:: EXERCISE INPUTS ::

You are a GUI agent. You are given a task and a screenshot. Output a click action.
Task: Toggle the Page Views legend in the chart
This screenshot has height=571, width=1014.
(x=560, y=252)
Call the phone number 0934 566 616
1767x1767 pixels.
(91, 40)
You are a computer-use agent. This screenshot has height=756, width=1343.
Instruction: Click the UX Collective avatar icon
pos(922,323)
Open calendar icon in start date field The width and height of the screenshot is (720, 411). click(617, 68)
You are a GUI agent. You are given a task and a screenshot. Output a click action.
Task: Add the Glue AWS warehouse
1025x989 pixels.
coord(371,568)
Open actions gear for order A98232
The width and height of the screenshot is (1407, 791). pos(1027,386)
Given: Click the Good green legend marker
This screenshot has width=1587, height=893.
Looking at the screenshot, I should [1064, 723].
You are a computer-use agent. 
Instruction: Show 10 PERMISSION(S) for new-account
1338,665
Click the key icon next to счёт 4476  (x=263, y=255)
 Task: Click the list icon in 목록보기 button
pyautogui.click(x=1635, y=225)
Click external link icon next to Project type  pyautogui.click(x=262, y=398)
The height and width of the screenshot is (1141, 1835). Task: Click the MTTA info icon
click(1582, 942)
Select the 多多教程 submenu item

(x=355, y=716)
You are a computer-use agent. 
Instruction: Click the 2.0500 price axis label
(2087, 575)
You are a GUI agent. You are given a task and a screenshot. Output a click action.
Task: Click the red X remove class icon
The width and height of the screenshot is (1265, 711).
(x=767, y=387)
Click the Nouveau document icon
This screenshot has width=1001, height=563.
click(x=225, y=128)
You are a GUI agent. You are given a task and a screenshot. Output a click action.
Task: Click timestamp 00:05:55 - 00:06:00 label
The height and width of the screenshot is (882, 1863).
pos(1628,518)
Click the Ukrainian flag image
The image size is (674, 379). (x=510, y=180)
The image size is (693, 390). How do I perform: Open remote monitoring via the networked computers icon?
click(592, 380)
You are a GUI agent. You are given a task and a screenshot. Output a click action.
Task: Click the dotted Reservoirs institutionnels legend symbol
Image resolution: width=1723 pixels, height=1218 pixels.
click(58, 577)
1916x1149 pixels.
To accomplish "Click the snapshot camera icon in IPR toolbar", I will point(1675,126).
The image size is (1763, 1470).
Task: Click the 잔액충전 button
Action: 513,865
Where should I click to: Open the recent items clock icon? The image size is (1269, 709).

:::

§ **WORK ORDER**:
Wherever "next" occurs in the records above, copy the line it sits in.

§ **RESULT BELOW**:
Click the key icon next to счёт 4476  (x=263, y=255)
Click external link icon next to Project type  pyautogui.click(x=262, y=398)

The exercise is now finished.